The employment implications compound this concern. If AI diffusion concentrates among hyperscalers rather than spreading across the broader economy, the productivity benefits narrow.

The question of whether AI destroys jobs faster than the economy can absorb and create new ones has direct implications for fiscal revenues, political stability, and the social license that AI development currently enjoys. Governments cannot defend AI investment to their populations if the returns are not showing up in employment and household income.

People Matter

What differentiates the leading models? Talent.

Architecture, scale, and compute are necessary, but not sufficient. The differentiating variable is talent.

People matter most

Anthropic’s revenue growth is not solely a function of model capability. It reflects organizational design, research culture, and the ability to attract and retain researchers capable of operating at the frontier. OpenAI’s persistent leadership in deployment scale reflects similar organizational advantages.

The talent concentration in U.S. labs stems from immigration policy, compensation structures, and proximity to compute infrastructure, which is a competitive advantage that does not appear on any balance sheet but is arguably the most durable moat in the industry. It also explains why the capability gap between U.S. frontier labs and their international counterparts is widening rather than converging, despite significant international talent and investment.

Consolidation

Consolidation is the eventual process of every new technology and emerging industry, whether it’s automobiles, power generation, computers, semiconductor manufacturers, or artificial intelligence companies.

The endgame for standalone AI labs is consolidation. Labs without hyperscaler anchors cannot sustain frontier research on API revenue alone. The open-source window is closing as the compute requirements for competitive models exceed what any independent organization can fund without institutional backing.

The Microsoft-OpenAI relationship was the template: a frontier research lab providing capability, a hyperscaler providing distribution, compute, and monetization infrastructure. That model is fragmenting, and Microsoft does not wish to place all its bets on one frontier model maker. It is also developing relationships with Antropic.

This hybrid model, in which strategic alliances between model makers and hyperscalers are essential, will serve as the blueprint for the industry and drive consolidation. Which labs survive long enough to be worth acquiring? Which hyperscalers move first? At what valuations does the math work for both parties?

Winning

Winning? Well, it depends.

If winning is raw compute and energy capacity, the U.S. hyperscalers hold a structural lead that widens with every dollar of data center investment. If winning is a frontier model capability, Anthropic and OpenAI are pulling.

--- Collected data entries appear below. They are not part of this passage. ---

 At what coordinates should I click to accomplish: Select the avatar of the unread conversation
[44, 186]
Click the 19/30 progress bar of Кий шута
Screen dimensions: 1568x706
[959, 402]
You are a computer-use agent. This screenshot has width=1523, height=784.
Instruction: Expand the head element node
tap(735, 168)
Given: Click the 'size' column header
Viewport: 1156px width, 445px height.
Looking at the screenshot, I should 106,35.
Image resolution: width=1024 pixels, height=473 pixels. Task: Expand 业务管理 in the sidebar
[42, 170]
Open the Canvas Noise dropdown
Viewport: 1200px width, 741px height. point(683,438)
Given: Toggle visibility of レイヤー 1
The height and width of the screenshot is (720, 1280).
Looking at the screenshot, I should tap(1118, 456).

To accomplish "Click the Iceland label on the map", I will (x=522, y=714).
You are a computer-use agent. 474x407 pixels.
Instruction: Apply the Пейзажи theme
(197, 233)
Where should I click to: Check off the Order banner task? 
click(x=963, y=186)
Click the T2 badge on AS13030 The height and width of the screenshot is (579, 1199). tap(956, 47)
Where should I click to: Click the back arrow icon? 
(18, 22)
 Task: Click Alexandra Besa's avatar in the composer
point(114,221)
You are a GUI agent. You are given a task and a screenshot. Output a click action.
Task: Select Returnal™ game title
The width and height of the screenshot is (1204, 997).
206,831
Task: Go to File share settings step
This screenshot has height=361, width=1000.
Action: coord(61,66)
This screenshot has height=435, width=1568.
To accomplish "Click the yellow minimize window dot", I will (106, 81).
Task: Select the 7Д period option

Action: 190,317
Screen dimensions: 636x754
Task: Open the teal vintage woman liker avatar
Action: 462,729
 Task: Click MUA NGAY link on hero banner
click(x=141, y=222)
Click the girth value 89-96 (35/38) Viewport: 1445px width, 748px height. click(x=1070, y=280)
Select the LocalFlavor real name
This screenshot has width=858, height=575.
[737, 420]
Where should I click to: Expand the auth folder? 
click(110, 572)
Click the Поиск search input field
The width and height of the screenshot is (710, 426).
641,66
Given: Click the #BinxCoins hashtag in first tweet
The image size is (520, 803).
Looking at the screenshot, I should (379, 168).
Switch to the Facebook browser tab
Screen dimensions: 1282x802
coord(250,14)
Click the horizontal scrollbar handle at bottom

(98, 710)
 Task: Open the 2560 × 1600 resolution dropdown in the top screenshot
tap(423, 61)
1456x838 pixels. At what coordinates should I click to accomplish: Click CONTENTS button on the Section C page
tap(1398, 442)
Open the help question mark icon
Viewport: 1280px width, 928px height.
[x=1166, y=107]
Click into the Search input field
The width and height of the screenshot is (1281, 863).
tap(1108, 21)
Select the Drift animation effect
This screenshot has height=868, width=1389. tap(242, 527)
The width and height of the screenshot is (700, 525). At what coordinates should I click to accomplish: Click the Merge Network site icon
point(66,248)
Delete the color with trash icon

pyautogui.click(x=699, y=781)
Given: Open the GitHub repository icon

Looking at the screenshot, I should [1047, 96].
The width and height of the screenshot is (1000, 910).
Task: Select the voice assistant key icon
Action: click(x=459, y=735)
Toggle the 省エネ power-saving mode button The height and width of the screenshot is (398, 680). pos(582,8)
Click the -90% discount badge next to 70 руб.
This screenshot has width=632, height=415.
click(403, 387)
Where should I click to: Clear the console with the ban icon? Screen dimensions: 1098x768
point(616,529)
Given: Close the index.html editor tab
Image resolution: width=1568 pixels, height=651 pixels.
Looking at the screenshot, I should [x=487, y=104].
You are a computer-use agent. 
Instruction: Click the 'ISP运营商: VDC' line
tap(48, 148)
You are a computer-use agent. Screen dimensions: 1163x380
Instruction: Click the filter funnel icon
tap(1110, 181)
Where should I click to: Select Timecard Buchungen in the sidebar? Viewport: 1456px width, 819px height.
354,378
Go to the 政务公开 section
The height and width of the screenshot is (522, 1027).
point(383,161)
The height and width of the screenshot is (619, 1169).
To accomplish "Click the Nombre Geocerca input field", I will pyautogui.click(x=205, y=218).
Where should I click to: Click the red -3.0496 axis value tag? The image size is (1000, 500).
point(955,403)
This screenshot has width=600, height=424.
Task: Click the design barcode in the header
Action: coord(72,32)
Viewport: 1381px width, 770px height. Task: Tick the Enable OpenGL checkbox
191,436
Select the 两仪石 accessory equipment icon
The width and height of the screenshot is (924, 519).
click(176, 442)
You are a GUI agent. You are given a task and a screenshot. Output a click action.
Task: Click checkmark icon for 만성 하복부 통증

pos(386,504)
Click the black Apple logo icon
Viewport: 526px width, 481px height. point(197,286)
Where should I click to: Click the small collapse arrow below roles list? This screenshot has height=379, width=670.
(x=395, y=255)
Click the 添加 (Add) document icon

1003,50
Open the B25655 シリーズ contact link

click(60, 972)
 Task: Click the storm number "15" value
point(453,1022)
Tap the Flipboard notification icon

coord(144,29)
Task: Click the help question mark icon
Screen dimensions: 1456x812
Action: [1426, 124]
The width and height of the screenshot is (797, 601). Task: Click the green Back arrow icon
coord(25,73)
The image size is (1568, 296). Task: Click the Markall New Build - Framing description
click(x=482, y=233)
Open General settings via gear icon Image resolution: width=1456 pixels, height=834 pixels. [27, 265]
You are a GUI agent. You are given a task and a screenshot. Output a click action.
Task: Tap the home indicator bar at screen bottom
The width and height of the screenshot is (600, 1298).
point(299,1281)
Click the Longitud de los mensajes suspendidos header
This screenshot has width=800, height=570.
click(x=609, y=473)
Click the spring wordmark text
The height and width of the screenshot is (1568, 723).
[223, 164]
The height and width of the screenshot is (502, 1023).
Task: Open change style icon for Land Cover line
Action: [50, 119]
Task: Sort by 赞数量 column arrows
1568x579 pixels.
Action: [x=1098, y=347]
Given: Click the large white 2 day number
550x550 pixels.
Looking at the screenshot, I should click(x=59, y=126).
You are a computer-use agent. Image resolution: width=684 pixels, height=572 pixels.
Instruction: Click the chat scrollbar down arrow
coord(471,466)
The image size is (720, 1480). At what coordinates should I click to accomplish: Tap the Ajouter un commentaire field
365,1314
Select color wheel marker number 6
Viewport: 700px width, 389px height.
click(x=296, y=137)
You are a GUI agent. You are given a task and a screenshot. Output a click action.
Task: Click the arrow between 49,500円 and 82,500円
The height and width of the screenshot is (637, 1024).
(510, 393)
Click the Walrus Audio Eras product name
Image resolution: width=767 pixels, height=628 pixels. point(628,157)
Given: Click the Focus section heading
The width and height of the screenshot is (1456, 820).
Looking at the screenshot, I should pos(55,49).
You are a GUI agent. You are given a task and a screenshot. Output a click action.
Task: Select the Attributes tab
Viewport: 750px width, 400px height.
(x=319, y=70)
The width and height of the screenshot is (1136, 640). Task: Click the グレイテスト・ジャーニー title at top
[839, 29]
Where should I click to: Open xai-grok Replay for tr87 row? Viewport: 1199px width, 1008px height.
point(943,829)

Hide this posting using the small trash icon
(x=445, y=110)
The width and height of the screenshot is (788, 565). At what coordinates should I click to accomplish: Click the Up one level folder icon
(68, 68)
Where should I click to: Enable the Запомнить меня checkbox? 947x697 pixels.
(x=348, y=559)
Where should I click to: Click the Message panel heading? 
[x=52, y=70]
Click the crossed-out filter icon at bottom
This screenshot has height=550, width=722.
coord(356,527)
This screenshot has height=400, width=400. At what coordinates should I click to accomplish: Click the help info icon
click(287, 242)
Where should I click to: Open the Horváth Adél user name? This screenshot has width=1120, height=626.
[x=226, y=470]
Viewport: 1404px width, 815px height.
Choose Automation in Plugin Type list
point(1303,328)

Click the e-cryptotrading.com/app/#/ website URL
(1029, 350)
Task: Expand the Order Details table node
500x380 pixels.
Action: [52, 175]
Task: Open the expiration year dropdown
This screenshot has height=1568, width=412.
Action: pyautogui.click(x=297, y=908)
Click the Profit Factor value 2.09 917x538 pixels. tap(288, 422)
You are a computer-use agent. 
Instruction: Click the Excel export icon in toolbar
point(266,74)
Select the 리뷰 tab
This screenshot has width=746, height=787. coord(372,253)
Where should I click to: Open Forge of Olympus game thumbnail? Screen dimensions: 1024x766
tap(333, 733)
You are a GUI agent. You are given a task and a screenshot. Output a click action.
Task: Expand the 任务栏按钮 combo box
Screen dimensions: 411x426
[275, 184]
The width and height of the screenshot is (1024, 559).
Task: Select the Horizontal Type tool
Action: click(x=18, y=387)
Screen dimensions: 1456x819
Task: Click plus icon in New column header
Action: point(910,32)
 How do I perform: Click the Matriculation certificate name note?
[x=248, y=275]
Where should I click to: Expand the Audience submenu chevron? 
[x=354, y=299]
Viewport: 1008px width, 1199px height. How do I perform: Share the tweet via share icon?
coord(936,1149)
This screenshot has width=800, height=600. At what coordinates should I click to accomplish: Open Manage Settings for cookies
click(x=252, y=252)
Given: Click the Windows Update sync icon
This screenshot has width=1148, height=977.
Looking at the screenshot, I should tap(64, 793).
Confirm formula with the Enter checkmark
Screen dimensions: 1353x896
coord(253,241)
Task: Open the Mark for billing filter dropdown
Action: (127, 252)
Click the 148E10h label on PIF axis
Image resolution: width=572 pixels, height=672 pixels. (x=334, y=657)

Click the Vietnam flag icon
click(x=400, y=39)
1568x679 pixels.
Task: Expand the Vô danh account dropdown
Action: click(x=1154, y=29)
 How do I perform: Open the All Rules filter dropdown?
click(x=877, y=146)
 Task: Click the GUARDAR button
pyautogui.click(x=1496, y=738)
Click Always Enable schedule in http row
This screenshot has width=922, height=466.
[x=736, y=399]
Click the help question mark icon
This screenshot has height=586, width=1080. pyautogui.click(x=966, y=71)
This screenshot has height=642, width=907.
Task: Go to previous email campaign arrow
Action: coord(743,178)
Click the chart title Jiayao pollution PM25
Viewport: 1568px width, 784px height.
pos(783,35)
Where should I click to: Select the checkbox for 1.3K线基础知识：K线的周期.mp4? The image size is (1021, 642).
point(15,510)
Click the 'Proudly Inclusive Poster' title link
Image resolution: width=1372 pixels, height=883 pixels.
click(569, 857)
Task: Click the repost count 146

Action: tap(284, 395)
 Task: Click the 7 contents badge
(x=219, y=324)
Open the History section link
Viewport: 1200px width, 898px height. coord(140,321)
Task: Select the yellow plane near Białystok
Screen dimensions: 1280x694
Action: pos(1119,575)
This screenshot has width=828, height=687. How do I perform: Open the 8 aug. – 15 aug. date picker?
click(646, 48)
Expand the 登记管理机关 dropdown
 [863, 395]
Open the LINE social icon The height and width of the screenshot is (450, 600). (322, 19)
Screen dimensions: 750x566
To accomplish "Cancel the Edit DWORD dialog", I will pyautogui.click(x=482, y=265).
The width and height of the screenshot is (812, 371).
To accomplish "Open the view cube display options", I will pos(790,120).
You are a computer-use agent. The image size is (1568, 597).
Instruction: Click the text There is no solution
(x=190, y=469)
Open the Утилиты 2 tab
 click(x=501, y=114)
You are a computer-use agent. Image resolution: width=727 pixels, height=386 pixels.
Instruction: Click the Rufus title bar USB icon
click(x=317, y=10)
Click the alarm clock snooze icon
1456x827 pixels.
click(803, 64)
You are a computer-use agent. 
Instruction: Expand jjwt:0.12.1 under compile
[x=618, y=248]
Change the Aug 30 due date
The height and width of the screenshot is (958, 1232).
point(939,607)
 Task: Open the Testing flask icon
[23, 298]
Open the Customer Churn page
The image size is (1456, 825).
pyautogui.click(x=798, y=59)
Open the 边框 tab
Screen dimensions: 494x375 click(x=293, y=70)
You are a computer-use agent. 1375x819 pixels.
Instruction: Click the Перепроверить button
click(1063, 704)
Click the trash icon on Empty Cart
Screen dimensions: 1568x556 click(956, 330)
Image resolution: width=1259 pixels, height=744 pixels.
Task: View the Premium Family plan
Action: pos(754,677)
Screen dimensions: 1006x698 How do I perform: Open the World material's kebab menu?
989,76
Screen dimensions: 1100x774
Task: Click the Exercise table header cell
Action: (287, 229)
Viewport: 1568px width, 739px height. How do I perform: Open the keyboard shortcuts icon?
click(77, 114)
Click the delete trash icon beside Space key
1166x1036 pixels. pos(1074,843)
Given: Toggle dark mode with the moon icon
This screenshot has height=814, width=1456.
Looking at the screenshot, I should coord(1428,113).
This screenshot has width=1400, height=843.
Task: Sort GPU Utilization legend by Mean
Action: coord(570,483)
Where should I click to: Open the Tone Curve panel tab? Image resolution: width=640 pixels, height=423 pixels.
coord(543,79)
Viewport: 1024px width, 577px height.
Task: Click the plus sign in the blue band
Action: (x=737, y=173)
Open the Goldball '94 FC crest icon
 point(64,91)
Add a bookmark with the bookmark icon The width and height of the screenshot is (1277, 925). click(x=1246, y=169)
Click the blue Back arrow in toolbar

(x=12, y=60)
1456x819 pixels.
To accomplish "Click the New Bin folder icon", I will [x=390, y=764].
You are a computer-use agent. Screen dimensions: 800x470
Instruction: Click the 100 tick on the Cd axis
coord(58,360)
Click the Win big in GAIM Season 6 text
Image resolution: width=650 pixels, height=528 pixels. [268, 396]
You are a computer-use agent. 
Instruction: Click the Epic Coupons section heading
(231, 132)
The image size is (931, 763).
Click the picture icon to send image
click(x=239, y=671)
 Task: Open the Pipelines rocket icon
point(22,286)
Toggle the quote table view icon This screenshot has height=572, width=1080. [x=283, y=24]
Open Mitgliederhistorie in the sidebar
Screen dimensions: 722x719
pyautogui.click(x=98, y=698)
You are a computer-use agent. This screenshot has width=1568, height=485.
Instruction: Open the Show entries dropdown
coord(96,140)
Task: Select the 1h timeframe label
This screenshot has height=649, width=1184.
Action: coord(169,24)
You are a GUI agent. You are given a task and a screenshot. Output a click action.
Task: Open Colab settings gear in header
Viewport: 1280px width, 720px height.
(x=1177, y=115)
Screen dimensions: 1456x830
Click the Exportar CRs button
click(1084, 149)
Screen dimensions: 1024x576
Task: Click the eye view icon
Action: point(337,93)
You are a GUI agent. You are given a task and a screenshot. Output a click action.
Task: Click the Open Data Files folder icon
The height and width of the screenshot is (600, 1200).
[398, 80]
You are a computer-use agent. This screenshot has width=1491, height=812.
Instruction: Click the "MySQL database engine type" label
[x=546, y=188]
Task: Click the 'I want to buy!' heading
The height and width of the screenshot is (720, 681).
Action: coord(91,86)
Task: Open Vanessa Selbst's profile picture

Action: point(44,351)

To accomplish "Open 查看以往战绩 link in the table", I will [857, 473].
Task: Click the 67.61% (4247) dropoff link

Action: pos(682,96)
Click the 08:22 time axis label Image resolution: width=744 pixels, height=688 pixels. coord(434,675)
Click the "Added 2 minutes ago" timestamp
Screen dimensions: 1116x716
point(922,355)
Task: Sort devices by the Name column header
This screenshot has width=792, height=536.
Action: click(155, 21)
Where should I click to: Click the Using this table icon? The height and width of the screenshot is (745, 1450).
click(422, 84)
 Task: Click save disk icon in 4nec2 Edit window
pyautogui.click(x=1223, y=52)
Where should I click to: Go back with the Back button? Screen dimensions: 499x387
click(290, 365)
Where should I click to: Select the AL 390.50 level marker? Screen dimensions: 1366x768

If winning is diffusion – getting AI into the most hands, applications, and workflows – the U.S. is underperforming relative to its infrastructure.

It’s Economic Value

Diffusion without productivity gain is adoption without return. The companies best positioned for the next phase are those solving the token supply chain: efficient architectures, scalable inference infrastructure, and agent orchestration that enables every token to produce real output.

Economic Reality

The thread running through all of these questions is a single one: can any of this translate into economic reality before the capital runs out and political patience expires?

Infrastructure, capability, and revenue growth are happening. Productivity is developing but has not fully arrived. A significant gap still exists between infrastructure investment and return on that investment. AI is risky, but these investments are not irrational. Whether they are long-term winners is still unclear.